§ Vorgegebener Textauszug:
____

Die Umweltschützer prangern auch mangelnde Kontrolle und fehlende wissenschaftliche Studien an. Beides sei richtig, gibt Toni Grau zu. "Die Aufsicht zu verstärken hat jetzt absolute Priorität." Auch stehe ein Budget von fast 600.000 Euro zur Verfügung, um die Größe der Fischvorkommen in den Meeresreservaten zu bestimmen und die Fischereiregeln entsprechend anzupassen. Bei El Toro, den Malgrats-Inseln und im Llevant-Reservat sei das schon passiert.

____

§ Anforderungen:
#1 Wie viel Geld steht laut dem Abschnitt über die Meeresreservate zur Verfügung?
#2 Zähle alle Orte auf, die im Abschnitt über die Meeresreservate mit Namen genannt werden.
#3 Schreib den Abschnitt über die Meeresreservate im Anschluss an seinen letzten Satz weiter.
Die Auflistung weiter unten wird nicht gebraucht.

§ Bereitgestellte Angaben:
____

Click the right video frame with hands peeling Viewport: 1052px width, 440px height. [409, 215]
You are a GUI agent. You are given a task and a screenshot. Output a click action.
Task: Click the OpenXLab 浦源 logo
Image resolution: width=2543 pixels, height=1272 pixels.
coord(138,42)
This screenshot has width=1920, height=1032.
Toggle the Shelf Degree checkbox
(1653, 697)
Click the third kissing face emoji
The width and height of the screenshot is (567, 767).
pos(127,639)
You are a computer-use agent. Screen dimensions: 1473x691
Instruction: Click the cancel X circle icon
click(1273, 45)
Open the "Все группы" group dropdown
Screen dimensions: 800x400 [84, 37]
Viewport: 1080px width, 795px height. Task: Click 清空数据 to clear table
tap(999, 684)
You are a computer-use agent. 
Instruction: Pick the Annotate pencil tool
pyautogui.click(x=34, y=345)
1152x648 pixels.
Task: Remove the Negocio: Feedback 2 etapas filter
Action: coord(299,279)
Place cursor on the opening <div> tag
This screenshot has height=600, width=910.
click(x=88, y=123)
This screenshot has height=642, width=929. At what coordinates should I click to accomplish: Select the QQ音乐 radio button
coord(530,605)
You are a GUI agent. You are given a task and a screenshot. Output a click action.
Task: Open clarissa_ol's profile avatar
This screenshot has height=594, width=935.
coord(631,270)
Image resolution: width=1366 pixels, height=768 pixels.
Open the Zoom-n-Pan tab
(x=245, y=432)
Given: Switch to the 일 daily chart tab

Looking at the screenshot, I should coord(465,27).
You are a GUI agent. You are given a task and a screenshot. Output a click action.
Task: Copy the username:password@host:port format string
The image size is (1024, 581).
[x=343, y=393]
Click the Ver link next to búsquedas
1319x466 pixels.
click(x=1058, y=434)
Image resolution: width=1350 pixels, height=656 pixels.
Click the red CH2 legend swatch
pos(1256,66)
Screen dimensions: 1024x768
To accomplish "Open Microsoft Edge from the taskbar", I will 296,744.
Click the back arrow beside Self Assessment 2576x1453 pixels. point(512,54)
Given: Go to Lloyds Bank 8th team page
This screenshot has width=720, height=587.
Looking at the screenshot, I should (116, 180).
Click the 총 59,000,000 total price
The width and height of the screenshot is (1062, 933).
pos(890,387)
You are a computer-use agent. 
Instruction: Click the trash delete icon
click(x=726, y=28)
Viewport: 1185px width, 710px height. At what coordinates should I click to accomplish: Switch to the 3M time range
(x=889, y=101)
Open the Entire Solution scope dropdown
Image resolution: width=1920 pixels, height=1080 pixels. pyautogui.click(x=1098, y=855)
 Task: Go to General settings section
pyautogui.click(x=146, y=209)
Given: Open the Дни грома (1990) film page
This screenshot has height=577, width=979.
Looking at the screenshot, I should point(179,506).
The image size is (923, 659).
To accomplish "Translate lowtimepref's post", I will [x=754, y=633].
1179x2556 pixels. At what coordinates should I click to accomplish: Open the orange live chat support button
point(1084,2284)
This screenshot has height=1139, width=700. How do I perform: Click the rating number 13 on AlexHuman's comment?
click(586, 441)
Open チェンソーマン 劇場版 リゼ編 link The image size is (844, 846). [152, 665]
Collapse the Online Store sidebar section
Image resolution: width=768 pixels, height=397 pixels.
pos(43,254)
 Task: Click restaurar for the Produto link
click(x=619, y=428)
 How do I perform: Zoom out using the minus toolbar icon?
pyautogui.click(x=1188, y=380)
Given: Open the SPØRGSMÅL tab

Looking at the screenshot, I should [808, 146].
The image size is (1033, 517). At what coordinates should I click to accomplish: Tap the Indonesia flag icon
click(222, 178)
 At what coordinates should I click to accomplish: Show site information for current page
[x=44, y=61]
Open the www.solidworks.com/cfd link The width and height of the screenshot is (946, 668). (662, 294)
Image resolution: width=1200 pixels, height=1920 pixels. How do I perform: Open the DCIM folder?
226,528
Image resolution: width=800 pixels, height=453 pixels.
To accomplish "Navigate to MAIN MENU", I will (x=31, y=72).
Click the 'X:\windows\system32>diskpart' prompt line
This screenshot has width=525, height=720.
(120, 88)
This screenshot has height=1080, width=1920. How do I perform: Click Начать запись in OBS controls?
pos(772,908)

____

§ Ergebnisse je Aufgabe:
#1 Fast 600.000 Euro.

#2 El Toro, die Malgrats-Inseln und das Llevant-Reservat.

#3
"Vorrang muss jetzt die Ausweitung der Schutzmaßnahmen auf die tiefen Gewässer haben", meint Marta Carreras. Bislang habe man sich auf die Küstenregion konzentriert, aber die Tiefen des Meeres würden wichtige Lebensräume beherbergen, darunter Unterwasserberge und Canyons mit Abhängen von 200 Meter auf 2000 Meter Tiefe. Dort lebten viele seltene und bedrohte Arten. Effektiv geschützt seien zurzeit zwei Prozent des Balearenmeers: "Oceana fordert übereinstimmend mit der Weltnaturschutzunion 30 Prozent."

Ein Schritt in diese Richtung ist die geplante Erweiterung des Nationalparks von Cabrera auf 900 Quadratkilometer. Das ist das Zehnfache seiner jetzigen Größe und umfasst auch tiefere Gewässer.